--- Text ---
Osuala v. Aetna Life & Casualty

608 P.2d 242 | Utah | 1980

608 P.2d 242 (1980)

Oscar OSUALA, Plaintiff and Appellant,
v.
AETNA LIFE & CASUALTY, a corporation, Defendant and Respondent.

No. 16491.

Supreme Court of Utah.

March 4, 1980.

Richard Richards, Ogden, for plaintiff and appellant.

Richard Campbell, Ogden, for defendant and respondent.

CROCKETT, Chief Justice:

Plaintiff Oscar Osuala, an uninsured motorist who was injured in an automobile collision with a truck driven by Clark Olson and owned by Olson Construction Co.,[1] brought this action against the construction company's insurer, Aetna Life & Casualty, to obtain personal injury protection (PIP) benefits under the Utah Automobile No-Fault Insurance Act.[2]

The trial court agreed with the defendant's contention that the plaintiff was neither an insured, nor a person entitled to protection under the insurance policy the defendant had issued on the Olson truck, and consequently granted defendant's motion for summary judgment.

The plaintiff appeals, contending that he is entitled to recover by virtue of section 31-41-6 of the Act:

Every insurance policy ... shall provide personal injury protection providing for payments to the insured and to all other persons suffering personal injury arising out of an accident involving any motor vehicle, except as otherwise provided in this act, in at least the following minimum amounts... .

The plaintiff relies on the general language of that section and asserts that the purpose of our no-fault law is to require everyone to provide coverage for others who might be injured as a result of an automobile accident and that the only exceptions to section 31-41-6 are provided in section 31-41-10, *243 which he claims are not applicable in this case.[3]

The defendant's sound rejoinder is that the general statement of the above quoted section must be considered in connection with the more specific and limiting language of the next succeeding section, 31-41-7, which reads:

(1) The coverages described in section 31-41-6 shall be applicable to:
(a) Personal injuries sustained by the insured in an accident in this state involving any motor vehicle.
(b) Personal injuries arising out of automobile accidents occurring in this state sustained by any other natural person while occupying the described motor vehicle with the consent of the insured or while a pedestrian if injured in an accident involving the described motor vehicle. [All emphasis added.]

The defendant's argument is that since Section 7 specifically provides that only three classes of persons are covered, and that the plaintiff falls within none of them, that is, he is neither an insured, nor an occupant of an insured vehicle, nor a pedestrian injured in an accident involving an insured vehicle, he is not entitled to receive no-fault benefits from the insurer of the other vehicle involved (defendant Aetna Life & Casualty Co.).

--- Instructions to follow ---
In the opinion above, why does the insurer argue that the plaintiff cannot collect no-fault benefits even though section 31-41-6 speaks broadly of "all other persons suffering personal injury"? Answer in one to three sentences.

--- Excerpted data ---
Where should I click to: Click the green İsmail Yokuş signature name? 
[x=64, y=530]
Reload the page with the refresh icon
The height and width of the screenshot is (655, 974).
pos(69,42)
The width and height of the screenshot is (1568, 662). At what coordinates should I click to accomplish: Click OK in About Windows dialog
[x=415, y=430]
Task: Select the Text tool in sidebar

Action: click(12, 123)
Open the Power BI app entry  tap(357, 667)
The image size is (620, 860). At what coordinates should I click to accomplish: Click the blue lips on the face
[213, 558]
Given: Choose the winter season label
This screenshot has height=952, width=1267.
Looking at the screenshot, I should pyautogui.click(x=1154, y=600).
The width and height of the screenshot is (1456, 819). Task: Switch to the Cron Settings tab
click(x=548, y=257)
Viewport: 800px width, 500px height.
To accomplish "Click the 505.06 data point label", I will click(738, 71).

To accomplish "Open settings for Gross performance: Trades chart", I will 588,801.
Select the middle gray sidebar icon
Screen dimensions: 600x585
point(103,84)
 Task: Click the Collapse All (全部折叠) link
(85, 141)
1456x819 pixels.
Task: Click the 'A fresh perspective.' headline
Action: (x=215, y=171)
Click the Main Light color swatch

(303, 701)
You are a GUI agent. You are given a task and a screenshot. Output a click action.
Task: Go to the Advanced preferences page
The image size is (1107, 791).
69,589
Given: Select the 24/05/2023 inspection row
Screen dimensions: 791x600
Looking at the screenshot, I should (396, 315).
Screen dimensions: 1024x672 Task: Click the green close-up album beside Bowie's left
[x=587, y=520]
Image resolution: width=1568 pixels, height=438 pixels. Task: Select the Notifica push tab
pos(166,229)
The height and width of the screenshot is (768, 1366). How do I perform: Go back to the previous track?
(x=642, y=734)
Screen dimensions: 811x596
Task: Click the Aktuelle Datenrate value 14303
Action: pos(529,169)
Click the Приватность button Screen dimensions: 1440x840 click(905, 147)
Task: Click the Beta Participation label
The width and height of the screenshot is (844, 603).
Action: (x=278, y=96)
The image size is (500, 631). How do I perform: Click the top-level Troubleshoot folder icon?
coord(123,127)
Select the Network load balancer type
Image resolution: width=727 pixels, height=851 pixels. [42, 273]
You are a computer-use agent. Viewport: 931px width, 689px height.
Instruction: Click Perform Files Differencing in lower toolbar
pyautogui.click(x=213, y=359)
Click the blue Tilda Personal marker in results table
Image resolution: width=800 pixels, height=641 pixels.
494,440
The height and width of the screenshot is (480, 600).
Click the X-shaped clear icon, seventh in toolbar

--- Correct answer ---
The insurer argues that the general language of section 31-41-6 must be read together with the more specific section 31-41-7, which covers only three classes of persons: the insured, someone occupying the described vehicle with the insured's consent, and a pedestrian injured in an accident involving that vehicle. The plaintiff is none of these, so he is not entitled to benefits from the other vehicle's insurer.